What’s wrong with the idea that the brain is an excellent learning machine? In machine learning and artificial intelligence research literature, we almost invariably see the argument that we need better algorithms that can learn from fewer training examples or that are one-shot learners. Along with that argument, typically, comes the assertion that humans learn well from few (or single) training examples. The problem is that people forget the neurophysiology of the brain.
Notably, within the brain, neural firing is not a constant. At the cellular level and the macro/network-level of neurons, neuronal activity is continuously oscillating. If we’re looking at connectivity between neurons, we may count each oscillation as a training example. Naturally, the phrase ”what fires together, wires together” comes to mind.
Say we get a ”single five-second look” at an object. It isn’t just one training example. Because of neuronal oscillation, the brain gets more training examples. Now, some neurons fire rhythmically in the absence of synaptic input while some fire rhythmically in the presence of it. For the resting visual cortex, the frequency of this oscillation is in the 7.5 – 12.5 Hz range. Given our ”single five-second look,” we’re talking 35 – 62 observations. That’s not single-shot. We can train a simple bi-classification model using a multilayer perceptron with a single- hidden layer given 35 – 62 training examples. It may not be that good at its job but consider the scale. Consider that the brain isn’t super good at it either after five-seconds of an entirely novel or unique observation.
It’s also more complicated than this. There’s the fact that the structure of our neocortex is highly recurrent. There is a lot of feedback between the layers. This adds additional firing even after the removal of a stimulus from our sensory field.

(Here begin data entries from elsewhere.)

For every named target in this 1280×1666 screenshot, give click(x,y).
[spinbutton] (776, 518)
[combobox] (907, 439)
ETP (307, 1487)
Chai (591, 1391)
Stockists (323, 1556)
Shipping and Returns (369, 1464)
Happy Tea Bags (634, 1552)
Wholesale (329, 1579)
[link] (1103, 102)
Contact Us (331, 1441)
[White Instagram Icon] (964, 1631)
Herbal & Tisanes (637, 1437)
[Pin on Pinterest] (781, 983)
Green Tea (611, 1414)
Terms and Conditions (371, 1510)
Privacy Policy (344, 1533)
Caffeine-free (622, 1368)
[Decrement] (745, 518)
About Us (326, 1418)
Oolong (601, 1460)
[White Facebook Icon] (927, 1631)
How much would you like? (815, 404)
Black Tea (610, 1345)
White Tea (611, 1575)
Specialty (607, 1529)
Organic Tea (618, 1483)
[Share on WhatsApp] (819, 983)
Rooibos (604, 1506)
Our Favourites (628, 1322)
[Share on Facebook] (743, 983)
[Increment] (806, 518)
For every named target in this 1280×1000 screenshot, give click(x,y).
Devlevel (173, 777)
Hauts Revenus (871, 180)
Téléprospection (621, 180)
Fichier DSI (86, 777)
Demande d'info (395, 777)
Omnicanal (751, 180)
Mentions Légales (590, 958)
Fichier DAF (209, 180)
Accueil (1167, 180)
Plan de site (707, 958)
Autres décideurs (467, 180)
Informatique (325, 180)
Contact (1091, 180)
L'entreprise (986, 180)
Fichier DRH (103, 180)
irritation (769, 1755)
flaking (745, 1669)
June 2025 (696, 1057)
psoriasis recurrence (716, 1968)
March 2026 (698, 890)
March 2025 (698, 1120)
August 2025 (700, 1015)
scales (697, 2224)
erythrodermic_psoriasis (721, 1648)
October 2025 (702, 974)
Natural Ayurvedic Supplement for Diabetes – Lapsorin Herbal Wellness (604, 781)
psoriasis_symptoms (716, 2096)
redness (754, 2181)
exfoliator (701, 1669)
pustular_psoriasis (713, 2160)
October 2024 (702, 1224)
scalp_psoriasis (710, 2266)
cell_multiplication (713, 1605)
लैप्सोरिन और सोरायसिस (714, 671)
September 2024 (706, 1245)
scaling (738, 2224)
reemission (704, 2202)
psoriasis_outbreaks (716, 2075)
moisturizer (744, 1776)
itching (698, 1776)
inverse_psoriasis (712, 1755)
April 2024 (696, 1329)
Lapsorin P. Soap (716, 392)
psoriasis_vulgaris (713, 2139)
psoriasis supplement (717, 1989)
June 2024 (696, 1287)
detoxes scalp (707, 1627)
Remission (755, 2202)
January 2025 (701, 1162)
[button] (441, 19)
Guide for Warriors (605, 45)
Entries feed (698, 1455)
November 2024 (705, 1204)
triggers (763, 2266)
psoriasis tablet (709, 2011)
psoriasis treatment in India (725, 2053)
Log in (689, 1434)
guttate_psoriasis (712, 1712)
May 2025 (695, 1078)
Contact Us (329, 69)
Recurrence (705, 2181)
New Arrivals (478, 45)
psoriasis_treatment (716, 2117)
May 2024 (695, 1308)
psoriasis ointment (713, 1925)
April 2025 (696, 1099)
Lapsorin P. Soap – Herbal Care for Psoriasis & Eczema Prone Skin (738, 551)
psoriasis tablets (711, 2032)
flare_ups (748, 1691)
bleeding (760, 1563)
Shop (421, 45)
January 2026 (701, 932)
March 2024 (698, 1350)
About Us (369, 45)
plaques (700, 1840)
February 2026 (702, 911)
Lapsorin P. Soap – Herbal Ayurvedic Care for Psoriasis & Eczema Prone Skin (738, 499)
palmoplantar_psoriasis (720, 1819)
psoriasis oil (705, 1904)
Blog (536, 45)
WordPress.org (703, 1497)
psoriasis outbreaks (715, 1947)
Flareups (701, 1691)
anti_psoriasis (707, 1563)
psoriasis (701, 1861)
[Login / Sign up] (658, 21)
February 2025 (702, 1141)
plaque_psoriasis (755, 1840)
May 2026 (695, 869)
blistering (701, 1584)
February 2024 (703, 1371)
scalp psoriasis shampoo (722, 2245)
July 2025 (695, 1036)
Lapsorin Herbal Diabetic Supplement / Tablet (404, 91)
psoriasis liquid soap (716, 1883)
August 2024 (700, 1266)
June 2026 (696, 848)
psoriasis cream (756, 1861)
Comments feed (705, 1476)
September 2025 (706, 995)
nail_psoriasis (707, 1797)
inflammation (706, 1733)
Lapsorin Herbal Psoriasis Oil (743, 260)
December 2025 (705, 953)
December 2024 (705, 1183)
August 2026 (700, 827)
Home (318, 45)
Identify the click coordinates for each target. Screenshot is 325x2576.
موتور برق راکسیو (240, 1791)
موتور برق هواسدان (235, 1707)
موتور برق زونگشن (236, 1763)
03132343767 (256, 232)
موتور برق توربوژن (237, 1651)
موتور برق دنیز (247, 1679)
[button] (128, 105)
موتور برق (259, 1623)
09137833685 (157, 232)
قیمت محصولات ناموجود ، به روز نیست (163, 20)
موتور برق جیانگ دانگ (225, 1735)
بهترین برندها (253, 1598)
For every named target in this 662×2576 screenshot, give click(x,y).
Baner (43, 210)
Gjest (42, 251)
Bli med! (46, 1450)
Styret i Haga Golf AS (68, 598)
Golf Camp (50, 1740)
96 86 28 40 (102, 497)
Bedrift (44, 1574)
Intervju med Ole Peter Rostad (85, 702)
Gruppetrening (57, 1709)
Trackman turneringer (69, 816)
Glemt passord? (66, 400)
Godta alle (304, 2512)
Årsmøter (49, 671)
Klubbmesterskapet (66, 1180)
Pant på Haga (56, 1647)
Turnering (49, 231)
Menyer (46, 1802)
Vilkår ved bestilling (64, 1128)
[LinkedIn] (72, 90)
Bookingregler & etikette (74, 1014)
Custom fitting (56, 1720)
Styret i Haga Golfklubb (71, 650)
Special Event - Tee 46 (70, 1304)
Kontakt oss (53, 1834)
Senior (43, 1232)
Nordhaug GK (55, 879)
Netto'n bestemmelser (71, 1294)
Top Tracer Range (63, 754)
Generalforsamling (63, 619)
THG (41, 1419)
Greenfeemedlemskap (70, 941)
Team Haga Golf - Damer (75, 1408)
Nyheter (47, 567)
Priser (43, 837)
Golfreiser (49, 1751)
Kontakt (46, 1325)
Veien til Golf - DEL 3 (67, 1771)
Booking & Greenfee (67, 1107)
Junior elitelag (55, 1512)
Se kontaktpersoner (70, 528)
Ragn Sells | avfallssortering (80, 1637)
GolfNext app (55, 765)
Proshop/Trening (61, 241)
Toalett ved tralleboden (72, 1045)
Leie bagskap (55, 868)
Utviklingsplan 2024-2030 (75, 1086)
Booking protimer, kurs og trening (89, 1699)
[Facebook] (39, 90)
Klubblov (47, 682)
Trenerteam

So, we don’t have a single-shot learning algorithm in our brain. I’d go so far as to say that the mechanisms of memory in the human brain are inefficient. But, our brains have evolved to work well in spite of those inefficiencies. The cyclical nature of neuronal firing, as an integral part of our brain’s perceptual sampling system, is an example of such an evolutionary strategy.
I don’t mean to imply that we shouldn’t research ways to reduce the number of training samples needed by ML algorithms. While computing power has increased dramatically and we have a new outbreak of interest and usefulness in neural network applications, we still need to do more with less. The big problem of Deep Learning is that it needs many examples to learn. But, we need to stop saying that humans can do it. Perhaps looking at things this way will help us design strategies for learning agents to do more with the information they have.